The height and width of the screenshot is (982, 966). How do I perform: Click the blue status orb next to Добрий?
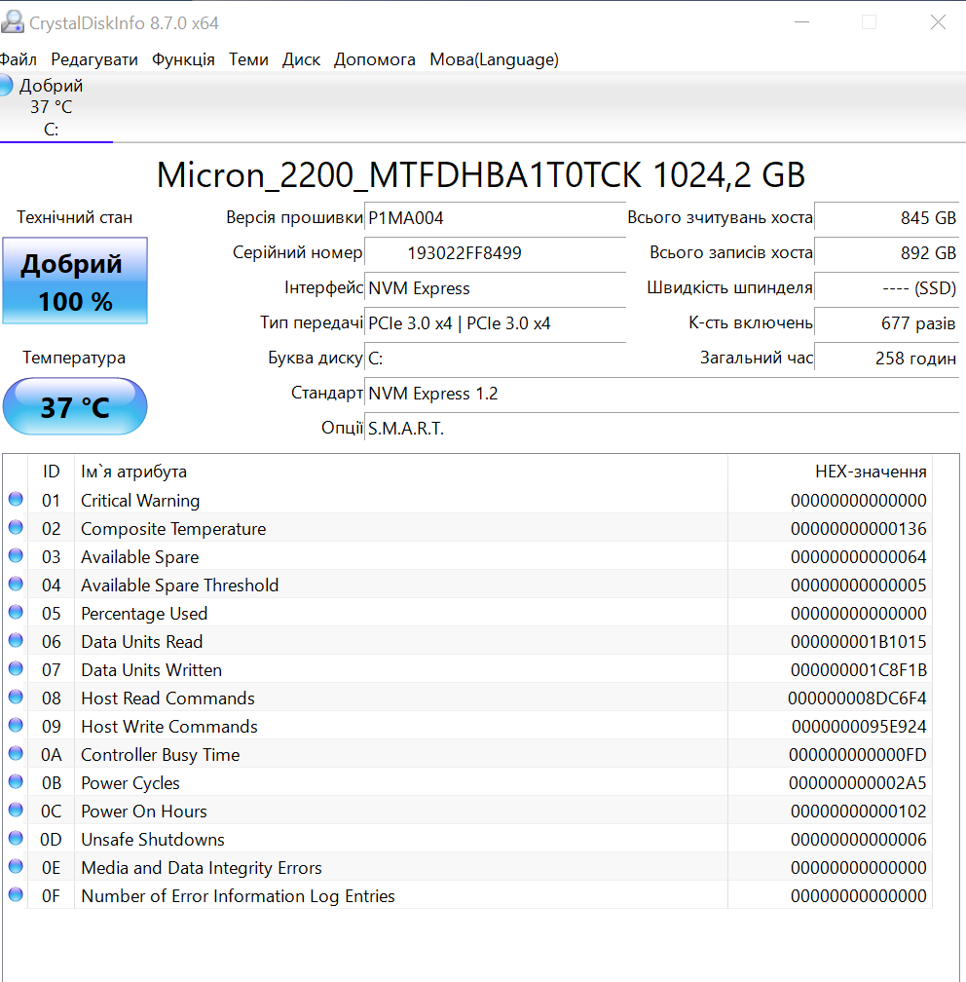5,86
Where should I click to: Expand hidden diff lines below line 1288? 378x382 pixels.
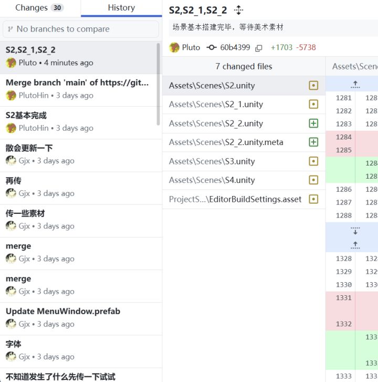point(355,231)
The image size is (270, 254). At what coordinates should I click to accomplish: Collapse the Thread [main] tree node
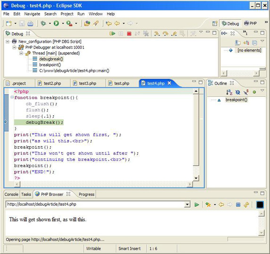click(21, 53)
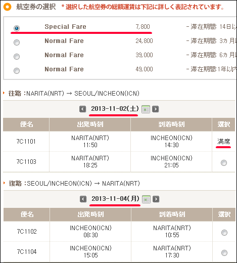
Task: Go to previous return date arrow
Action: [x=83, y=199]
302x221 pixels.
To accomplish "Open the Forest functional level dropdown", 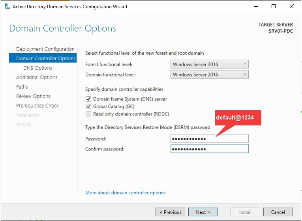I will coord(210,64).
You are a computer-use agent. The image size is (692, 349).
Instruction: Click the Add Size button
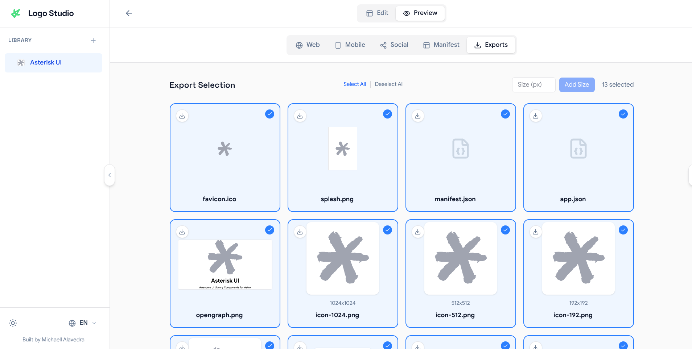577,85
□ □ □ □ □
_Work item_: Leave the pictures out and reproduce exactly the lines from the line with "You are a computer-use" to the end of the material above.

_Task solution_:
You are a computer-use agent. The image size is (692, 349).
Instruction: Click the Add Size button
577,85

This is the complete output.